Revenons aux pages décrivant les traits pertinents du paysage stratigraphique : dans une série d’allusions relatives au cinéma en général, celui du régime de l’image-mouvement compris, Deleuze rappelle d’abord que le faux raccord entre deux plans ou bien le raccord à 180° (dont Fritz Lang fait un usage fréquent et qui est mis en évidence dans quelques plans-clés de L’Atalante de Jean Vigo [1934]), exige une lecture de deux faces disjointes d’une même chose. C’est le cas dans Moïse et Aaron de Straub et Huillet (1974), où les plans autonomes des paysages désertiques exigent une lecture que Deleuze (1985, p. 319) définit comme « une fonction de l’oeil, une perception de perception, une perception qui ne saisit pas la perception sans en saisir aussi l’envers, imagination, mémoire ou savoir. […] Lire, c’est ré-enchaîner au lieu d’enchaîner, c’est tourner, retourner, au lieu de suivre à l’endroit ». La parole que l’on « voit » dans le cinéma muet (les intertitres, les didascalies, les gros plans de visages permettant de lire sur les lèvres le grain de la voix) exige une lecture de l’image. En revanche, dans le cinéma moderne, la parole lue ou entendue « devient indépendante de l’image visuelle » et du coup transforme les plans en une espèce de tableau ou de graphique, ou, comme le dit Deleuze (1985, p. 320), en une « coupe archéologique ou plutôt stratigraphique ». Lorsque la parole intervient, elle souligne que nous sommes en présence d’un « espace vide d’événement » (Deleuze 1985, p. 322).

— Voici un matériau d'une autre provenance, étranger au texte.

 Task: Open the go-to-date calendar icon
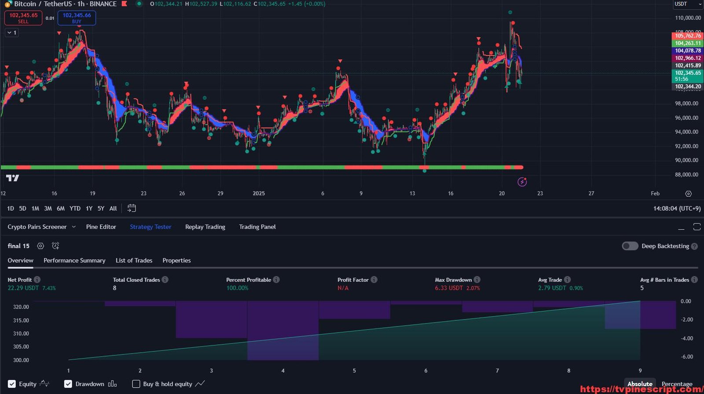tap(132, 208)
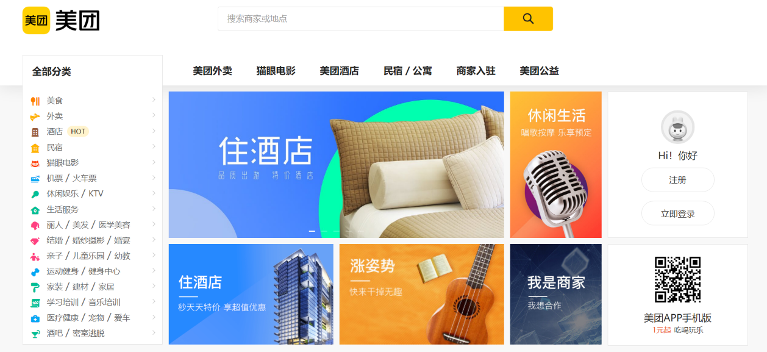Viewport: 767px width, 352px height.
Task: Expand the 美食 category arrow
Action: [x=154, y=99]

La parole intercède non comme fait, mais comme acte ou instance si lointaine qu’elle devient comme un écho d’elle-même : du off off. S’ensuit une nouvelle distribution d’éléments qui seront et vus et énoncés, et perçus et lus. L’acte de parole n’a plus de repères ; sa géographie — les lieux d’origine et de destination de la parole — est on ne peut plus incertaine et improbable. À présent, la parole paraît sortir des couches sédimentaires les plus profondes de la terre et provenir de souvenirs qui se sont comme fossilisés dans les rochers ; l’acte de parole se métamorphose ainsi en une sorte de sonde insolite des profondeurs et des gisements de la coupe géologique.

Une pédagogie du faux

Une nouvelle pédagogie, constate alors Deleuze, s’instaure. Elle découle de la parole qui s’inaugure à partir d’une disjonction qui lui est interne et qui insinue que l’espace est de nature différente de celui qu’on décèle dans les intervalles et contours du cinéma narratif. Tout à coup, le discours pédagogique de Deleuze se charge d’une nouvelle visibilité. Soudain, et au tournant d’une page, nous apprenons que les contradictions et les éléments indécidables dans le cinéma de cette nouvelle couche « ne nous laissent plus simplement confronter l’entendu et le vu coup par coup, ou un à un, pédagogiquement », mais que « leur rôle est d’induire un système de décrochages et d’entrelacements qui déterminent tour à tour les différents présents par anticipation ou rétrogradation, dans une image-temps directe, ou bien qui organisent une série de puissances, rétrogradable ou progressive, sous le signe du faux » (Deleuze 1985, p. 326 — c’est moi qui souligne).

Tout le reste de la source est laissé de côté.